How do you make a successful music video? Since the dawn of the MTV or music television era, there has been one steady standby that works decade after decade. It's called SEX. Sex sells. Simply hire the most attractive models you can afford and have a choreographer come up with a few moves for them to perform in sync with your music. It's really simple and it works. Let's take a look at purist examples of this technique from the golden age
Here in 1988 Robert Palmer wasn't taking any chances there are enough women here to keep the eyes busy with Simply Irresistible. It spawned many imitations and while it was well received by males, it was considered a somewhat sexist and misogynist bit of video-making by the culture police.
Flash forward a few years later to 1990. Adam Ant, a familiar name from the early-80's British invasion, is trying to make a comeback. Following in the 'hire-the-sexiest models you can find' format he released Rough Stuff:
It was never as popular as Palmer's hit, but it is memorable for taking the style approach and just pushing the envelope. The full version which focuses on a lot of fit female pelvic motion was cut and considered too racy for 1990 music videos.
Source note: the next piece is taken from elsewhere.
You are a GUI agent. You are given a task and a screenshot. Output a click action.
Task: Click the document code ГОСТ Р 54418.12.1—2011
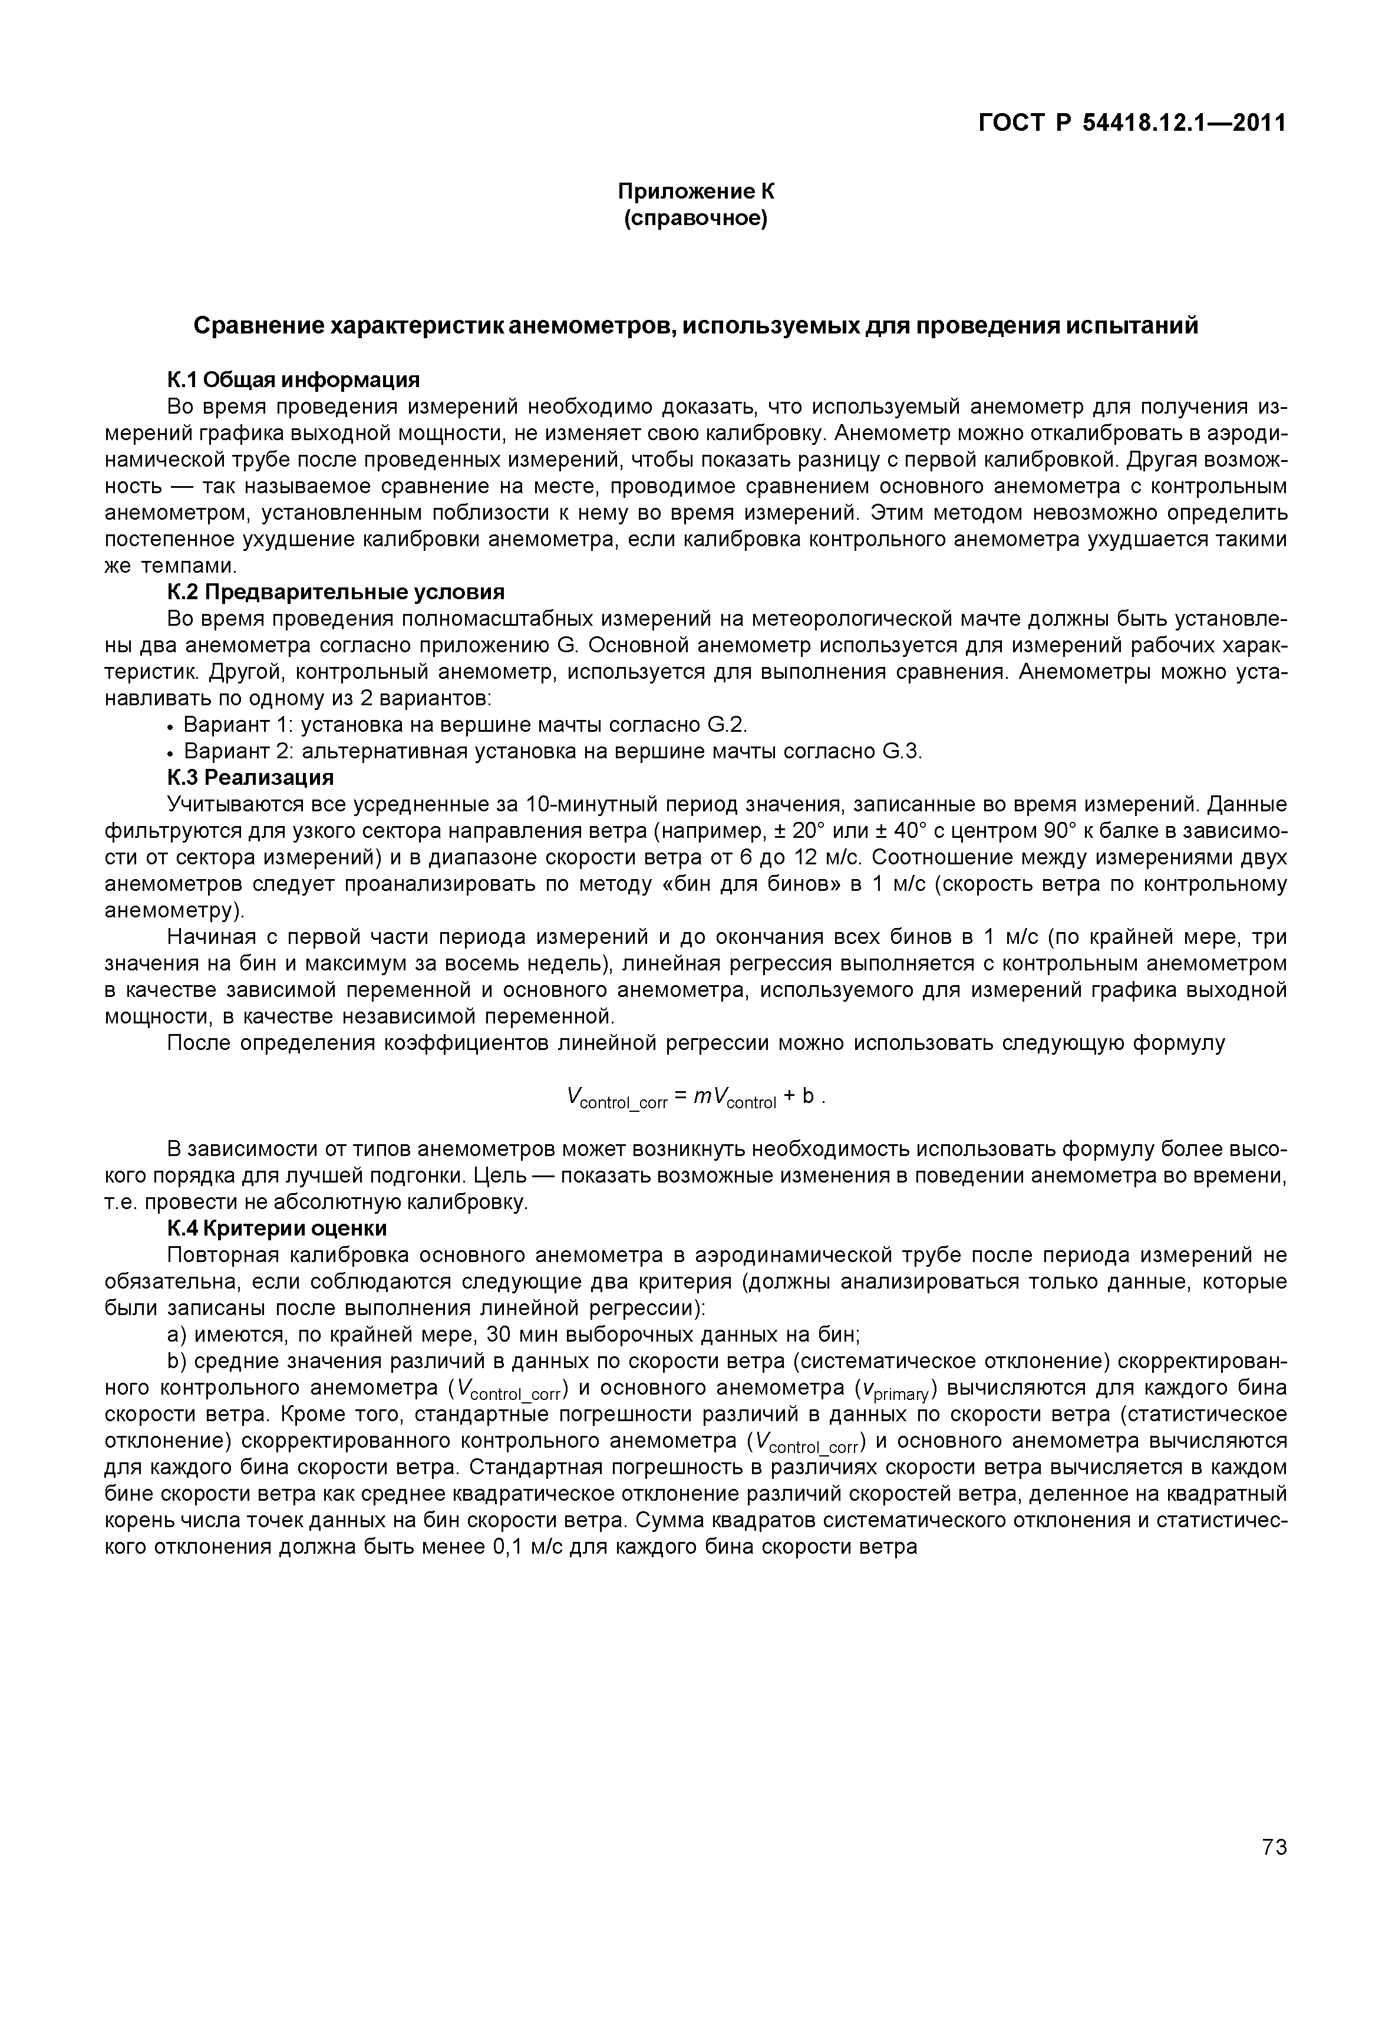point(1131,123)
This basic approach to music video making is pretty inexpensive. A studio, some models, a make-up artist, and your talent are all that's needed to produce this style video and it almost always will capture a lot of the video viewing audience.
What's the second most popular gimmick in music video making? The classic convertible is the fall back for low-budget yet memorable video making. Tons of videos feature the artists cruising in a vintage convertible. Let's look at an example or two:
Here's 1985 and Mister Mister's hit Broken Wings:
That's now a timeless classic and inspired a whole ad campaign from Taco Bell a few years later which featured lots of classic convertibles, celebrities and tacos. That campaign revitalized the stale Taco Bell brand boosting sales all the way into the early 90s - here a 1994 commercial, even going so far as to imitating the convertible break down seen in Broken Wings:
This is in one way the triple hit: Sex, Cars and Food. Attractive young people in a convertible is a sure fire success tip for music video making. What...you don't believe me? C'mon do I have to prove it to you? Yep...I guess I do:
Yes, Rebecca Black's now infamous video, Friday, features the reliable convertible stand-by to video success. Had they used professional models instead of her friends who knows how popular it would have been?
There are literally thousands of other videos which feature these elements. I just wanted to show some of the purist examples.
Is any of this a substitute for raw talent? Heck no. This little curtain lift is just to reveal the time-worn gimmicks that hold people's attention and play on the human desire for love, affection and security which in their lowest common denominator forms manifest as SEX and POPULARITY.